Gottlieb Florschütz, born in Passau March 5th 1962, graduated from the Gymnasium at Kiel in May 1981, subsequently taking up the study of Philosophy at the Christian-Albrechts-Universität in that city. He obtained his master’s degree in 1988 and went right on to his doctorate in 1992, magna cum laude.
Florschütz’ aim does not appear to be personally to align himself with either of two philosophical standpoints, but rather to contrast the concepts they harbor, pungently demonstrating the important phases of Kant’s development, his vacillations and self-contradictions in cognitive paradigm—and his eventual reconciliation with Swedenborg. The dissertation also touches on the motivational duplicity in Kant’s attitude toward Swedenborg as evidenced in communications with some of his contemporaries.
Florschütz outlines the “große Linien” of his presentation at the end of section I.2, “Parallels between Kant and Swedenborg”:
Summarizing the foregoing, the following agreements logically emerge between Kant’s and Swedenborg’s metaphysical convictions, as also advanced by Carl du Prel:
- There exists another world than that which is apparent to the senses.
- There exists a transcendental being.
- This being exists simultaneously with the earthly person.
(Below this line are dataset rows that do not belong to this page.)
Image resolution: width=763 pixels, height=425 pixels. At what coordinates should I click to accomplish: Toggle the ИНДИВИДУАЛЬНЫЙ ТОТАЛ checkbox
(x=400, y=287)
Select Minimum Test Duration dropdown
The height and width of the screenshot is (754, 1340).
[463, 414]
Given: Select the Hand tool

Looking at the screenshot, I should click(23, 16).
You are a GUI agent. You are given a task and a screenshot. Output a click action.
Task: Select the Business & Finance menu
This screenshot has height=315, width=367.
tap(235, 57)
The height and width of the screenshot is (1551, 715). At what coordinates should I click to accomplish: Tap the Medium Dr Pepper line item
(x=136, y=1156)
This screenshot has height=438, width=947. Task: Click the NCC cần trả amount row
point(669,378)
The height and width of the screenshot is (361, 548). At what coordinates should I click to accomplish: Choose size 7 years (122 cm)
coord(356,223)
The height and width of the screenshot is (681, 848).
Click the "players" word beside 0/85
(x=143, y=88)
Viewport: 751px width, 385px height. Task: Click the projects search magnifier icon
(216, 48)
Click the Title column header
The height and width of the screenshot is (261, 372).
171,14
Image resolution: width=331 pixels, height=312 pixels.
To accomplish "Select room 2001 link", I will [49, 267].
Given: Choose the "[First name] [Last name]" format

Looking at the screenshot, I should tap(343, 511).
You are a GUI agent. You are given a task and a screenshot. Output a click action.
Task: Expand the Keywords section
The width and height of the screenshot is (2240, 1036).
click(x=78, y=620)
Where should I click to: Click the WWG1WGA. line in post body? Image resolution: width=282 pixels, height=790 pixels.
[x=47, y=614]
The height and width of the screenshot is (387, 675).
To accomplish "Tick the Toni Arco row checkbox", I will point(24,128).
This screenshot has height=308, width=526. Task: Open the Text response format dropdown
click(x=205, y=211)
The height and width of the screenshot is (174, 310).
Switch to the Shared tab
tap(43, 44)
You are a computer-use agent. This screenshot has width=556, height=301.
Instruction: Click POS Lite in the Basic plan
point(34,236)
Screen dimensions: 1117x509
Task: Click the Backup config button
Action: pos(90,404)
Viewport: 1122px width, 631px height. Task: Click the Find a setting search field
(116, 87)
These points logically entail:
- The inadequacy of self-awareness for the knowledge of our being.
- The only partial involvement of our being in the material world.
- The pre-existence of the soul.
- The immortality of the soul.
- Birth as the incarnation of a transcendental being.
- Material existence as the exception, transcendental existence as the rule.
- The need for a rational psychology for proving the soul’s existence.
- The voice of conscience as the voice of the transcendental being.
- The ‘Beyond’ as simply what lies on the other side of the threshold of perception.
It was my pleasure to meet Gottlieb Florschütz at the Wolfenbüttel Swedenborg Symposium in 1988, and to introduce him to the Swedenborg Scientific Association, which has sponsored this translation. It has also been my privilege to share with Rev. Kurt Nemitz the task of translating Swedenborg’s Hidden Influence on Kant (Swedenborgs verborgene Wirkung auf Kant) into English.
All in all, Dr. Florschütz leaves me impressed with a fine document that does indeed further expose the hidden, but in the last analysis unquestionable, influence of Swedenborg on Immanuel Kant, who, as Florschütz emphasizes, had long been preoccupied with the concept and intrigued by the possibility of human glimpses into the world of mind—the intelligible Welt.”
—J. Durban Odhner, PhD
About the Author
Author Dr. Gottlieb Florschütz, born at Passau in Germany in 1962, is a German philosopher living in Kiel, Germany, who wrote this dissertation on Kant and Swedenborg. He is currently working at the University of Kiel giving courses in philosophy and film, and writes esoteric philosophic books.